Question

Answer the following question.

Derive the formula for the range and maximum height achieved by a projectile thrown from the origin with initial velocity `vec"u"` at an angle θ to the horizontal.

Answer 1

1. Consider a body projected with velocity `vec"u"`, at an angle θ of projection from point O in the coordinate system of the XY- plane, as shown in the figure.
2. The initial velocity `vec"u"` can be resolved into two rectangular components:
   
   u_x = u cos θ (Horizontal component)
   u_y = u sin θ (Vertical component)
3. The horizontal component remains constant throughout the motion due to the absence of any force acting in that direction, while the vertical component changes according to
   v_y = u_y + a_yt
   with a_y = - g and u_y = u sin θ
4. Thus, the components of velocity of the projectile at time t are given by,
   v_x = u_x = u cosθ
   v_y = u_y - gt = u sin θ - gt
5. Similarly, the components of displacements of the projectile in the horizontal and vertical directions at time t are given by,
   s_x = (u cos θ)t 
   s_y = (u sin θ)t `- 1/2 "gt"^2`      ....(1)
6. At the highest point, the time of ascent of the projectile is given as, t_A = `("u sin"theta)/"g"`   ....(2)
7. The total time in air i.e., time of flight is given as,
   T = 2t_A = `(2"u"sin theta)/"g"`    .....(3)
8. The total horizontal distance travelled by the particle in this time T is given as,
   R = `"u"_"x" * "T"`
   R = `u cos θ * (2t_A)`
   ∴ R = u cos θ `* ("2u" sin theta)/"g"`    ....[From(3)]
   ∴ R = `("u"^2(2 sin theta * cos theta))/"g"`
   ∴ R = `("u"^2 sin 2 theta)/"g"`   ....[∵ sin 2θ = 2 sin θ . cos θ]
   This is a required expression for the horizontal range of the projectile. 
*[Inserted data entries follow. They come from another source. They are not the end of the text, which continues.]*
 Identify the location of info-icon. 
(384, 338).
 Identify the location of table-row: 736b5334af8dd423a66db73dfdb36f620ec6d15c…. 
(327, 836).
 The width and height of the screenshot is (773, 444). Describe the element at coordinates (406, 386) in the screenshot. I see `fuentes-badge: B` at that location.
Expression for a maximum height of a projectile:

1. The maximum height H reached by the projectile is the distance travelled along the vertical (y) direction in time t_A.
2. Substituting s_y = H and t = t_a in equation (1), we have,
   H = `("u"sin theta)"t"_"A" - 1/2"gt"_"A"^2`
   ∴ H = `"u" sin theta (("u sin"theta)/"g") - 1/2 "g"(("u" sin theta)/"g")^2`     ....[From (2)]
   ∴ H = `("u"^2sin^2theta)/"2g" = "u"_"y"^2/"2g"`
   This equation represents the maximum height of projectile.